The “forty and two months” and “a thousand two hundred and threescore days” are the same, the time in which the church of Christ was to suffer oppression from Rome. The 1260 years began in A.D. 538 and terminated in 1798. (See Appendix) At that time a French army made the pope a prisoner, and he died in exile. The papal hierarchy has never since been able to wield the power before possessed. (HF 167.1)
The persecution of the church did not continue throughout the entire 1260 years. God in mercy to His people cut short the time of their fiery trial through the influence of the Reformation. (HF 167.2)

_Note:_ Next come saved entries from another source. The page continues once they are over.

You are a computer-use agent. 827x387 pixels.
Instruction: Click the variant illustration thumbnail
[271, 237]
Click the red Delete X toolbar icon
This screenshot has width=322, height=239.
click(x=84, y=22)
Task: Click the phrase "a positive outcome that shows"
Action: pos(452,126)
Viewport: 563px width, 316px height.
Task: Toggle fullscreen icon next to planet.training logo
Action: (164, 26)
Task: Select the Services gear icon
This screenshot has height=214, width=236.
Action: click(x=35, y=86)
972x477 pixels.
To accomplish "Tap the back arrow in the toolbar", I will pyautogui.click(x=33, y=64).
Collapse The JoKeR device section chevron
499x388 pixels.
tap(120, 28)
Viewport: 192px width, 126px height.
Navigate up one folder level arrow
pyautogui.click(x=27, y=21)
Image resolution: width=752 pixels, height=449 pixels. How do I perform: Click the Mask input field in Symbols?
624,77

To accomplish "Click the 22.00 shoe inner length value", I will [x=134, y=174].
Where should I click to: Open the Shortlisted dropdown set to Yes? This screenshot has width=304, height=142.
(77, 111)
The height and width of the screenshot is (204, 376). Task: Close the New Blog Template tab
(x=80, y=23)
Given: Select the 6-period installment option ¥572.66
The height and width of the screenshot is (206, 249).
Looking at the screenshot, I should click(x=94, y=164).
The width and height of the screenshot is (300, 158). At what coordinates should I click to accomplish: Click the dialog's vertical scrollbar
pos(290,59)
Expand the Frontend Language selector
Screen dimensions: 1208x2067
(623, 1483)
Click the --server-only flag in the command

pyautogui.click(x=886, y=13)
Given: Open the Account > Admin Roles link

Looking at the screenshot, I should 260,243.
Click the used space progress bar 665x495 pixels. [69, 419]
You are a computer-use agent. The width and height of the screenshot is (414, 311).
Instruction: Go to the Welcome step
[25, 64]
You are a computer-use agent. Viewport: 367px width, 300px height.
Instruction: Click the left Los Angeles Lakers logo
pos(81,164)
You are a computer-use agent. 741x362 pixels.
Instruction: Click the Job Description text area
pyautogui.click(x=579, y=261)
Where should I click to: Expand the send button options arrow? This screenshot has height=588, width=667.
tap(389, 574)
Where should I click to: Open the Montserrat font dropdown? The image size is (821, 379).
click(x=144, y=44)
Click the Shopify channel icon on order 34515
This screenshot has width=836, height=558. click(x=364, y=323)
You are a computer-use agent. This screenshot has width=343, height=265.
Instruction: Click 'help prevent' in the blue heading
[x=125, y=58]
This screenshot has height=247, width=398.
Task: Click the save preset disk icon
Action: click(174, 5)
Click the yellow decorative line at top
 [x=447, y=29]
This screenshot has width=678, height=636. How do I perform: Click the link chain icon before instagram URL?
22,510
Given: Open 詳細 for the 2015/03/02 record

The “two witnesses” represent the Scriptures of the Old and the New Testament, important testimonies to the origin and perpetuity of the law of God, and also to the plan of salvation. (HF 167.3)
“They shall prophesy a thousand two hundred and threescore days, clothed in sackcloth.” When the Bible was proscribed, its testimony perverted; when those who dared proclaim its truths were betrayed, tortured, martyred for their faith or compelled to flee—then the faithful “witnesses” prophesied “in sackcloth.” In the darkest times faithful men were given wisdom and authority to declare God’s truth. (See Appendix) (HF 167.4)
“And if any man will hurt them, fire proceedeth out of their mouth, and devoureth their enemies: and if any man will hurt them, he must in this manner be killed.” Revelation 11:5. Men cannot with impunity trample upon the Word of God! (HF 167.5)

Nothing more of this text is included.